Specific statistics regarding negative outcomes due to adverse medication effects are surprisingly difficult to locate, even from sources such as the CDC. The easiest information to locate involves statistics about the number of deaths related to accidental or intentional (also referred to as, the patient’s fault) overdose with prescription painkillers. These now cause more deaths annually than use of all Schedule 1 (illegal with no therapeutic benefit) medications combined.

Due to the very real potential for aversive medication effects people should only take medications that provide a definite benefit.

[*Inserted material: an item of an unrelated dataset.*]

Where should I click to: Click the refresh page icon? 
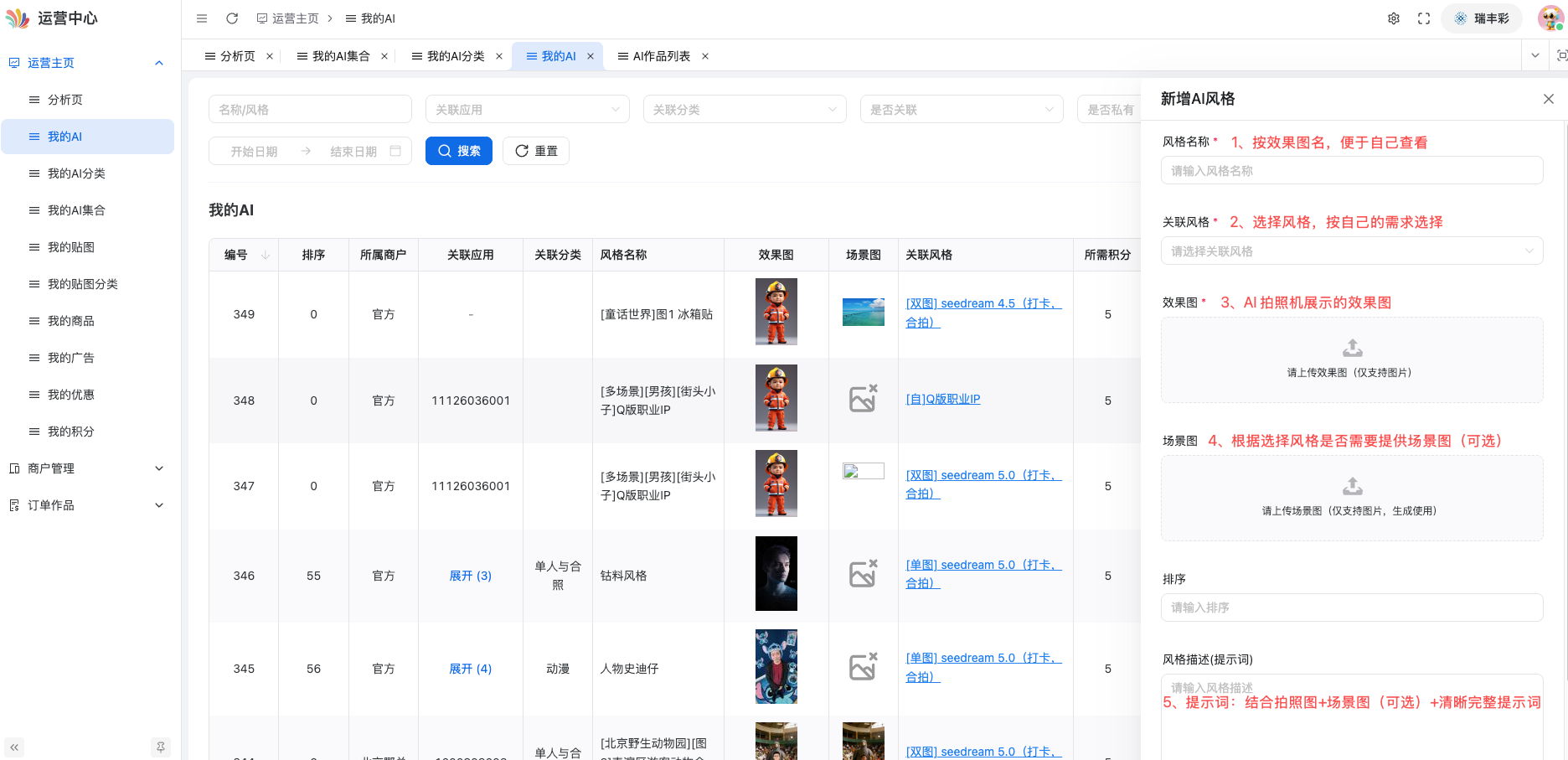(x=232, y=18)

While prescription medications need to be managed by a physician, family members, guardians and other providers of support and services have a very important role to play when it comes to medication safety. Caregivers have the distinct advantage of proximity to the person on a regular basis and they have a much better chance of noticing subtle changes that may indicate problems. There are several steps that can be taken to ensure the safest possible environment.

  1. Know each of the medications the person is taking, including over-the-counter and herbal medications. Most individuals with specialized needs take more than one type of medication. While there can be adverse effects with the use of even a single medication, the likelihood increases dramatically with multiple drugs. The fact that some medications may be obtained without a prescription does not make them safe, particularly when taken in combination with other drugs. Herbal medications and other supplements are not held to the same requirements with regard to standardization of dosage. The effects of these agents, particularly when taken with other drugs, are in many cases less well known and can be unique to the drug combination and/or the person.

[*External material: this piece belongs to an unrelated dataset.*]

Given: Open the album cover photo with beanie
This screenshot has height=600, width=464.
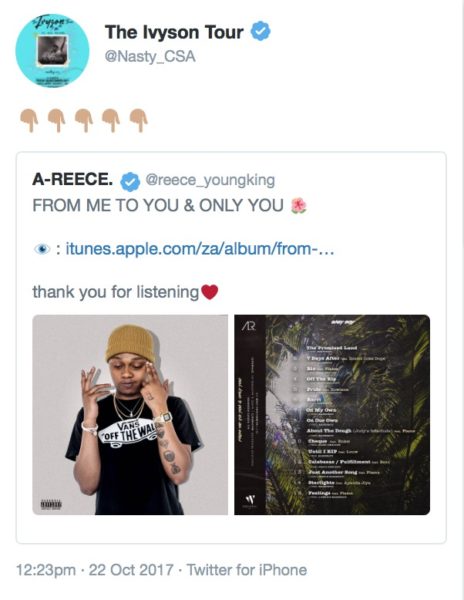Looking at the screenshot, I should [x=130, y=414].
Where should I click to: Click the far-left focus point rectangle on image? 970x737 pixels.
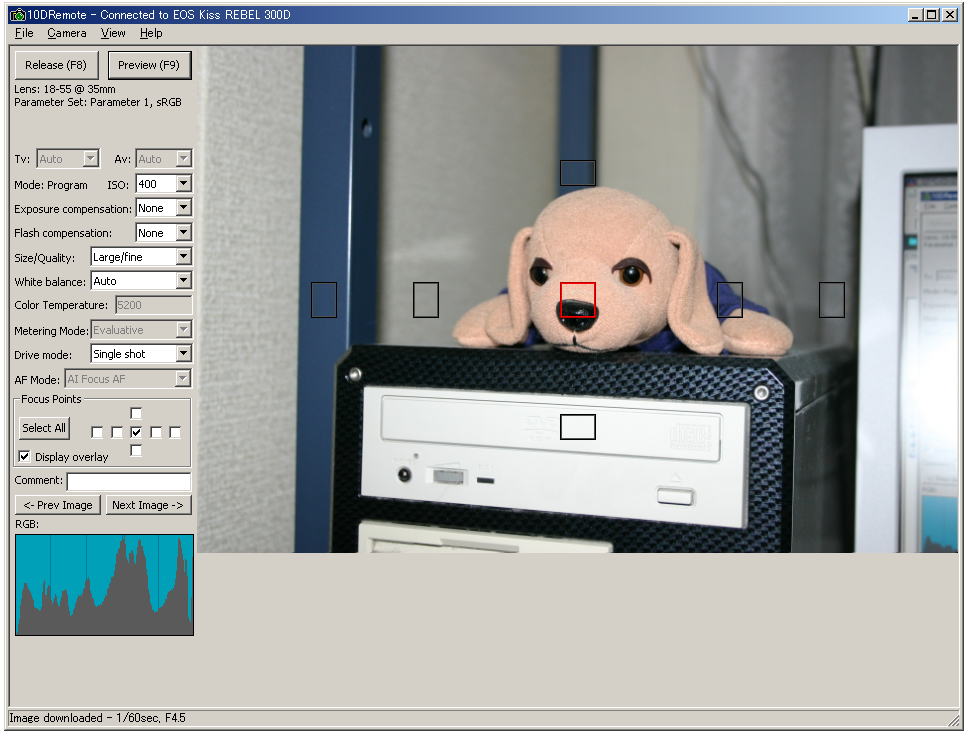(324, 300)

  2. Know the specific reason each medication or supplement is being used. This sounds foolishly simple but it is very important. If the medication is not having the intended effect it is important to convey this information to the prescriber so appropriate changes can be made. In many cases individuals have been continued on medications unnecessarily because no one recalls whey they began taking them in the first place. Why risk the potential negative effects of a medication, not to mention the additional expense, when the medication is completely unnecessary?
  3. Keep track of changes in dosage. The most likely times for medications to exhibit negative effects are when the medication is initiated, discontinued or when dosages of the medication are changed.
  4. Familiarize individuals and/or their caregivers with the known side-effects of each of their medications. Dry mouth, constipation, bruising, dizziness, uncontrolled abnormal movements, behavioral changes and many, many other side-effects need to be reported to the prescriber at the earliest possible time. Encourage medication users and/or their caregivers to trust their gut when it comes to reporting their concerns. People are not obliged to stick to the listed side-effects of the medications they take and have been known on occasion to make up their own.
  5. Be a good advocate. Due to the very real potential for aversive medication effects people should only take medications that provide a definite benefit. While it is inappropriate to dictate care to the prescriber, all but the most unreasonable physicians will take a few moments to listen to concerns of their patients or their guardians. Negative outcomes can often be traced back to a failure to communicate valuable information to the prescriber.
  6. Follow each of the above steps not just for the individuals you serve but also for yourself and your loved ones. While people with numerous health issues are more likely to experience complications with medications, anyone can have problems, up to and including death. In many cases this is preventable with a small degree of vigilance.